OAKLAND (BCN) - Outside of the arraignment Thursday for a 20-year-old man accused of shooting and killing an Emeryville artist as he worked on a mural in West Oakland in September, family members of the defendant said police arrested the wrong man.

Marquise Holloway, 20, was in court today on a murder charge for the Sept. 29 shooting of 27-year-old Antonio Ramos, as well as two counts of attempted robbery and three counts of robbery for separate incidents.

He was assigned an attorney but did not enter a plea.

Holloway's arraignment had to be postponed last week when he started banging his head on a glass partition in the courtroom and screaming profanities.

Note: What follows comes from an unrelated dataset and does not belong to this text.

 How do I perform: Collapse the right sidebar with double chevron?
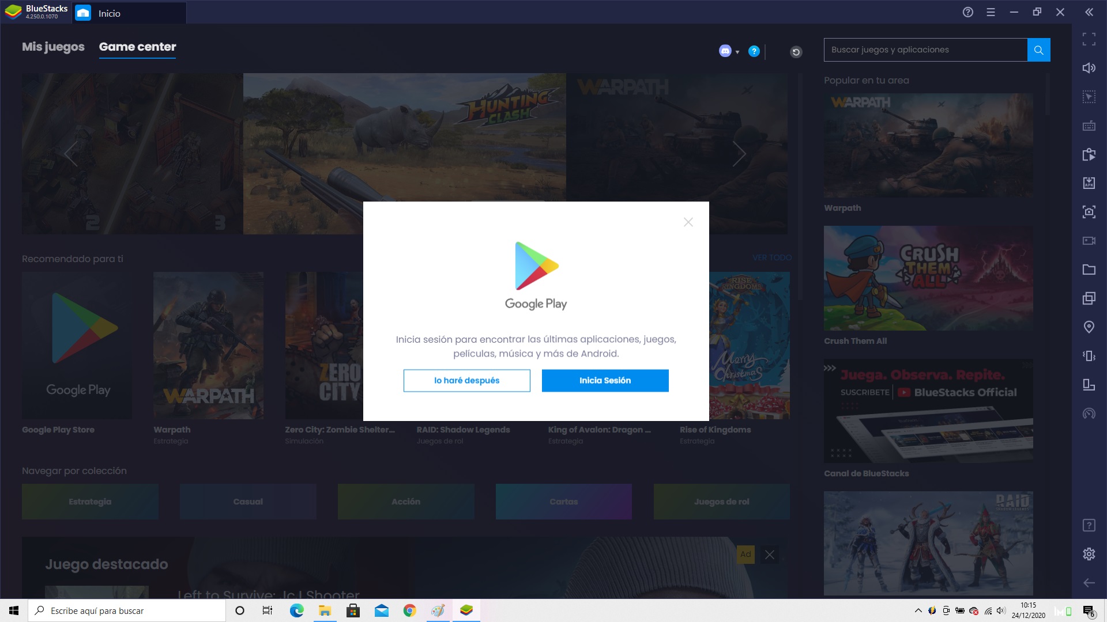pyautogui.click(x=1089, y=12)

He again had a crowd of supporters in the room Thursday. About 10 people attended his arraignment last week and angrily stormed out of the courtroom afterward.

"He's a good guy," his sister, 21-year-old Yemas McGee, told reporters outside of court Thursday morning. "I don't get why he's accused of all this bad stuff."

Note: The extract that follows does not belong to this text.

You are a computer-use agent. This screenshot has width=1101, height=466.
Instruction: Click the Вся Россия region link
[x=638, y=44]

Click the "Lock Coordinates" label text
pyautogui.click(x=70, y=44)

McGee and Holloway's aunt, Shardee Gilmore, said Holloway looks nothing like a surveillance photo of a suspect that Oakland police distributed shortly after Ramos' murder.

They said he was not hiding at his mother's home in Stockton where he was arrested, but visited there often and was not found with the gun that investigators say was used in the crime.

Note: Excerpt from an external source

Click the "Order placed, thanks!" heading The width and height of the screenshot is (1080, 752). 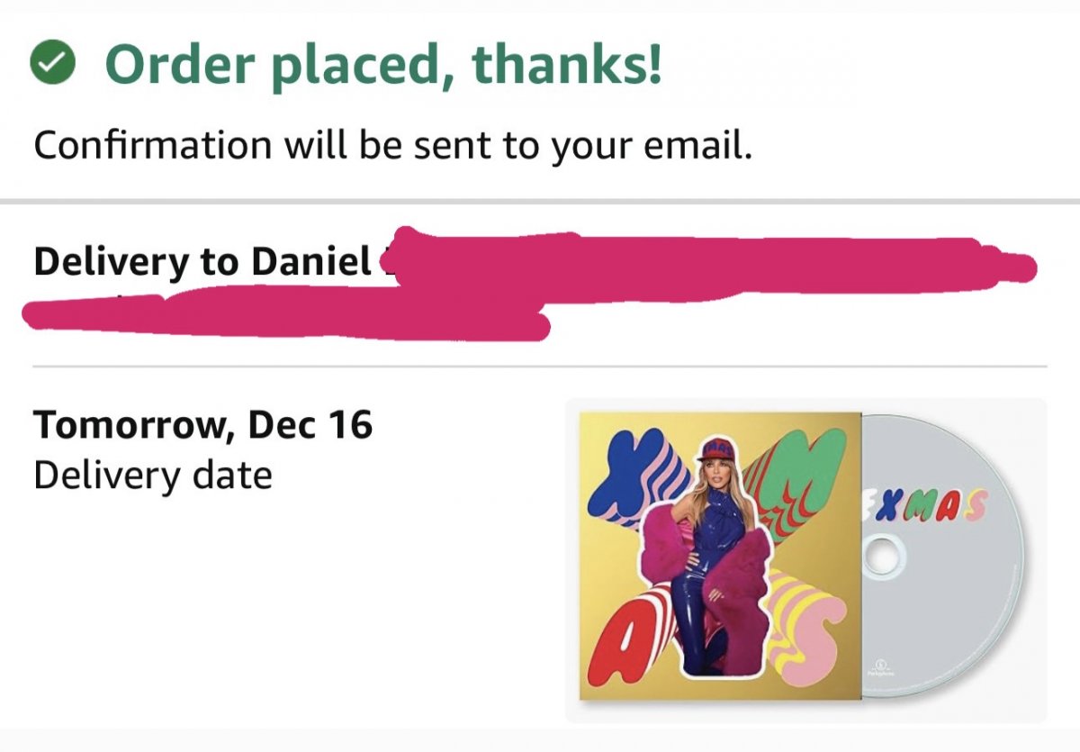click(384, 63)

That gun was recovered and revealed to have been stolen from a U.S. Immigration and Customs Enforcement agent in an auto burglary in San Francisco earlier in September.

A San Francisco resident, Sean Gibson, was arrested on Oct. 21 and charged with the burglary. Investigators have not said how they think the gun made its way from Gibson to Holloway.

Holloway's family says that he is innocent of both the murder and the robberies, including one he's accused of earlier in the day of Ramos' murder and another on Oct. 5. Holloway had a prior conviction for robbery in
2012, according to prosecutors.

Police said the fatal shooting of Ramos also started out as a robbery. Ramos was part of a group painting a mural underneath the West Street overpass of Interstate Highway 580, one of a series of student-designed murals in the Oakland Super Heroes Mural Project.

The Attitudinal Healing Connection, a West Oakland group that aims to stop violence through art and education, organized the project.

At about 10:30 a.m. on Sept. 29, Ramos took a break from painting and stepped back to take a picture of the in-progress mural. As he was taking pictures, Holloway allegedly came by and noticed his camera.

The two got into a confrontation that ended with Holloway allegedly shooting Ramos, police said.

Holloway remains in custody without bail and was ordered to return to court on Jan. 4.